Kaplan is right. When Ghailani was captured, the government's first priority was to collect actionable intelligence to stop terrorist attacks, not evidence for a criminal trial. If the price of gaining this life-saving intelligence were that Ghailani could not stand trial for his crimes, that would be a price well worth paying. As former Assistant Attorney General Jack Goldsmith points out, there is no need to try al-Qaeda terrorists like Ghailani--they can be held indefinitely under the laws of war.
But if the Obama administration insists on prosecuting Ghailani, there is a forum where the key witness against him would almost certainly be permitted to testify: a military commission at Guantanamo Bay.
Kaplan barred the witness because in federal court his testimony is considered the "fruit of the poisonous tree." But even under the Obama administration's revised military commission rules, evidence obtained through involuntary statements can be admitted if the government can show that it would have discovered the evidence anyway, or if the court finds the "interests of justice" favor it. As Lt. Col. David Frakt, a Guantanamo defense lawyer and advocate for civilian trials for terrorists, told me, "because the Military Commission Rules of Evidence are more permissive regarding evidence derived from coerced evidence, I do think it is possible that the witness might have been allowed to testify in a military commission."

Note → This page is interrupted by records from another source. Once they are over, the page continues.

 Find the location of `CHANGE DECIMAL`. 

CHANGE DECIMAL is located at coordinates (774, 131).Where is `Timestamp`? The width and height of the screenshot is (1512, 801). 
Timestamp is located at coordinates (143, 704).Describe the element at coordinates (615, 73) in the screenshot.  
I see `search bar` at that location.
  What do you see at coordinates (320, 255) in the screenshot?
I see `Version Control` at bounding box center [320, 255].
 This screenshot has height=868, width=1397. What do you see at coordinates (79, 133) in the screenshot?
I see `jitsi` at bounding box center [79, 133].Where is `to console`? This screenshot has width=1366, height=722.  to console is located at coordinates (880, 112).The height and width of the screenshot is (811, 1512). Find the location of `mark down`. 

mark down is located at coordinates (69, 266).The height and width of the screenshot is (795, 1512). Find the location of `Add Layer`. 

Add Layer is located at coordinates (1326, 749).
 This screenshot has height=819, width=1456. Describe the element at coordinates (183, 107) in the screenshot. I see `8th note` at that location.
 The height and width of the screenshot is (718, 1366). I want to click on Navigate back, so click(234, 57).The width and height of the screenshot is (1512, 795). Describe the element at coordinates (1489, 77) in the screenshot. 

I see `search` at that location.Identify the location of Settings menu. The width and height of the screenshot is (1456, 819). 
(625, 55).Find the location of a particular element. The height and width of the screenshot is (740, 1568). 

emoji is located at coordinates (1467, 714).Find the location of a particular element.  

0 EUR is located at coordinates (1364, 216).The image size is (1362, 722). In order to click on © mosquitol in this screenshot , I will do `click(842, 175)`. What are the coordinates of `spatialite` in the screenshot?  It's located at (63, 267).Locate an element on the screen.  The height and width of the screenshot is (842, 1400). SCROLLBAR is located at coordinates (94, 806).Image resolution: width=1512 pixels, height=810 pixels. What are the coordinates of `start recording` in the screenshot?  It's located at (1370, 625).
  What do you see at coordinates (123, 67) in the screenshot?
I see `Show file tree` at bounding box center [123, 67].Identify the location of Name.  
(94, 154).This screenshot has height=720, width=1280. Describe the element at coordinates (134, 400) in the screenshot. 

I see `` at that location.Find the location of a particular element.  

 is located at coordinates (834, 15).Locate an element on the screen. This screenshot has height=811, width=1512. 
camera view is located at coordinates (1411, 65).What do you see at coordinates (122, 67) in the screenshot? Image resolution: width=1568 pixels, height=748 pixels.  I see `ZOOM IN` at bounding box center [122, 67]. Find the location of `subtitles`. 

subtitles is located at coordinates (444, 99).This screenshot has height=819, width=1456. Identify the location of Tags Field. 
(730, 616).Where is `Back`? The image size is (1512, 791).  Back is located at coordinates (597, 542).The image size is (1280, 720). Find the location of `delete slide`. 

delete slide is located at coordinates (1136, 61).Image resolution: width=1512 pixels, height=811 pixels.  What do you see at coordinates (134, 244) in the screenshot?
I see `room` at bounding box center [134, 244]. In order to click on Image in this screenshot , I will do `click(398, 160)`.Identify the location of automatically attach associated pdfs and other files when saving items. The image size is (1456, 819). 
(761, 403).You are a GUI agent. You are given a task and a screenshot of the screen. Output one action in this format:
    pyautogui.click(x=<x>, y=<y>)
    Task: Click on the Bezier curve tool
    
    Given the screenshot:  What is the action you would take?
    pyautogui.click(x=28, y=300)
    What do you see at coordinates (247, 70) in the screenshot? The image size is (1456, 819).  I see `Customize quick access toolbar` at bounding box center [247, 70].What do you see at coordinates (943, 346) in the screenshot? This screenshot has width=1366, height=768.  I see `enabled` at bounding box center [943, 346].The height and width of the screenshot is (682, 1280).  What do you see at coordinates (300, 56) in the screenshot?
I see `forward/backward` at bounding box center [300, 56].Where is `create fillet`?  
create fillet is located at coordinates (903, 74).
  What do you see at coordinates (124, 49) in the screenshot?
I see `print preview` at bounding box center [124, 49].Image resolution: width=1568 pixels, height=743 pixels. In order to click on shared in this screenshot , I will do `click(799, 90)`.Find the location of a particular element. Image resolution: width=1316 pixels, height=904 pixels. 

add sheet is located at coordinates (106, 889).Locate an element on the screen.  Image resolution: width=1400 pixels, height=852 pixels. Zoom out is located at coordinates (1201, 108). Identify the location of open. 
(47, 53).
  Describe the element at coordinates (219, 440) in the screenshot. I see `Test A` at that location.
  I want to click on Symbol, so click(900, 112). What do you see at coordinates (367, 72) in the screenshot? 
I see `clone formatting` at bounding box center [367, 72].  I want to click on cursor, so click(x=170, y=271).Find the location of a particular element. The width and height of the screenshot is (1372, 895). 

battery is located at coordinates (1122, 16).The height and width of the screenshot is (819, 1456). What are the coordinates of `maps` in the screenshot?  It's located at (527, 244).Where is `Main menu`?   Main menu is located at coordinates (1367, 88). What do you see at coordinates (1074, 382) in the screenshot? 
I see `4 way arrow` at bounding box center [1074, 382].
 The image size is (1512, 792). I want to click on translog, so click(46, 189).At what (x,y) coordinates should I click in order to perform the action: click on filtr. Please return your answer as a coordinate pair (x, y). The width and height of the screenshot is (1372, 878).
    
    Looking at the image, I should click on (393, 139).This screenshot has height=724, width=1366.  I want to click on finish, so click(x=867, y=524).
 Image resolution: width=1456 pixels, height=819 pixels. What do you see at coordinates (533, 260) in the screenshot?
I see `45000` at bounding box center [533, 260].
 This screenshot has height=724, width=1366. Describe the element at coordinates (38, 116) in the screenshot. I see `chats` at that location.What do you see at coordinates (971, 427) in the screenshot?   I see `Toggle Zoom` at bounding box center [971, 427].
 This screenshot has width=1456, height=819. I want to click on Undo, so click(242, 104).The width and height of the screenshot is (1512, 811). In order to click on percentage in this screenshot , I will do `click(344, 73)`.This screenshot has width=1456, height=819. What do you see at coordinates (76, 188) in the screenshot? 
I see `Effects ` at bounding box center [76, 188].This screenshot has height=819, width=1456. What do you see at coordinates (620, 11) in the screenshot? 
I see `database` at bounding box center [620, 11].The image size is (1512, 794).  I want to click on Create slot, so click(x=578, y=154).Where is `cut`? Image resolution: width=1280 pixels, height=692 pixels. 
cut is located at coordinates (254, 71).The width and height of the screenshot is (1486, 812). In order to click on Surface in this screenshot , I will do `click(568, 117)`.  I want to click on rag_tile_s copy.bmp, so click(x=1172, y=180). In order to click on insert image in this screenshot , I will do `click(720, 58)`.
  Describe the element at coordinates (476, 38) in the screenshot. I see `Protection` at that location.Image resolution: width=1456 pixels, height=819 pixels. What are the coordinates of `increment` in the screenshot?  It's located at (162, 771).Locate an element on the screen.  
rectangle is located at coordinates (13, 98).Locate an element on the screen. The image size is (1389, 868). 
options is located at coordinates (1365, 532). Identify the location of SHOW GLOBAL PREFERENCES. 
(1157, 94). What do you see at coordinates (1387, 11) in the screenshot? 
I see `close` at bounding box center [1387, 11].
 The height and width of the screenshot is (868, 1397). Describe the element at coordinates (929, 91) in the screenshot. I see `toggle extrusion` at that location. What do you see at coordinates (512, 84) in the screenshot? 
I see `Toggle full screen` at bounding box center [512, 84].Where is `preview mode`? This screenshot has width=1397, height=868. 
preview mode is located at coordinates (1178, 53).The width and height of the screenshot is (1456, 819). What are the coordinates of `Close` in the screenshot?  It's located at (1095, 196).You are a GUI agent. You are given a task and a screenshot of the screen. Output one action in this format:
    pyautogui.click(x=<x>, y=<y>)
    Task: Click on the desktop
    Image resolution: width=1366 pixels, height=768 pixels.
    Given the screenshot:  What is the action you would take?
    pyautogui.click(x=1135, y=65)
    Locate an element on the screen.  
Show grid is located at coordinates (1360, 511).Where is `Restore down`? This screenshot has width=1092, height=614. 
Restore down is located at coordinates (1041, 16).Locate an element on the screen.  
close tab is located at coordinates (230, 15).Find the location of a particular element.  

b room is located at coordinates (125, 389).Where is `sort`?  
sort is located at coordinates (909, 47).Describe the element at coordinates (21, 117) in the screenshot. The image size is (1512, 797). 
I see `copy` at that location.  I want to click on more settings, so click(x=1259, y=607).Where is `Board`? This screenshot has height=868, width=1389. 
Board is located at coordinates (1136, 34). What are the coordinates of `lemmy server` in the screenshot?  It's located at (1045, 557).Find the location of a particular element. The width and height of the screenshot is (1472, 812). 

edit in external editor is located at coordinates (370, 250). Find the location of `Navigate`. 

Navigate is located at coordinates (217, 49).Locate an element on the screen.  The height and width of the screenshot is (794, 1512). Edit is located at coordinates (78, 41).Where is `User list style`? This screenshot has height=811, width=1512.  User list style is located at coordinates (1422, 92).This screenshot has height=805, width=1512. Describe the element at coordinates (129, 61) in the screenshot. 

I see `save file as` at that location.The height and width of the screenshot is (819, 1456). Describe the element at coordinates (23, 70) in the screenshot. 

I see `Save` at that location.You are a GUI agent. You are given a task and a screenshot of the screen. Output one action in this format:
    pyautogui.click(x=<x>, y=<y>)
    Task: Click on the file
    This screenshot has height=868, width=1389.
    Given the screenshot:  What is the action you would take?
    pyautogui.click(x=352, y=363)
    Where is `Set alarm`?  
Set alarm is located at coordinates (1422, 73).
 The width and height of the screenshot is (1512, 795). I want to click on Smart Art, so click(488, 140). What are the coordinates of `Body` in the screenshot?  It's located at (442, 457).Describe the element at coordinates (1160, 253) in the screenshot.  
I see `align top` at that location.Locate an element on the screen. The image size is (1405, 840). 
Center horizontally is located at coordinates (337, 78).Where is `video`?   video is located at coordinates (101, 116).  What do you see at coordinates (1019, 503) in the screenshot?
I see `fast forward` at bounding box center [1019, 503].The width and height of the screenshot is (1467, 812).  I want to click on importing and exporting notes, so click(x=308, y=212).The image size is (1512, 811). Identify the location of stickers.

The Ghailani prosecution is hanging by a thread today not because of the interrogation techniques employed against him, but because of the Obama administration's ideological insistence on treating terrorists like common criminals and trying them in federal courts.
Few Americans have heard of Ghailani, so the repercussions of this blunder for the Obama administration have been limited. But imagine the public outcry if the defendant had been Khalid Sheikh Mohammed--and the evidence needed to convict him had been thrown out because Obama insisted that he be tried in a civilian court.
Earlier this year, the Post reported that that the final decision on the venue for KSM's trial has been taken out of Holder's hands and won't be announced until after the November elections. The events of the past week have made clear just how wrong Holder has been on this matter. In 2008, KSM offered to plead guilty before a military commission and proceed straight to execution. Now is the time for Obama to finally take him up on that offer.
Marc A. Thiessen is a visiting fellow at AEI.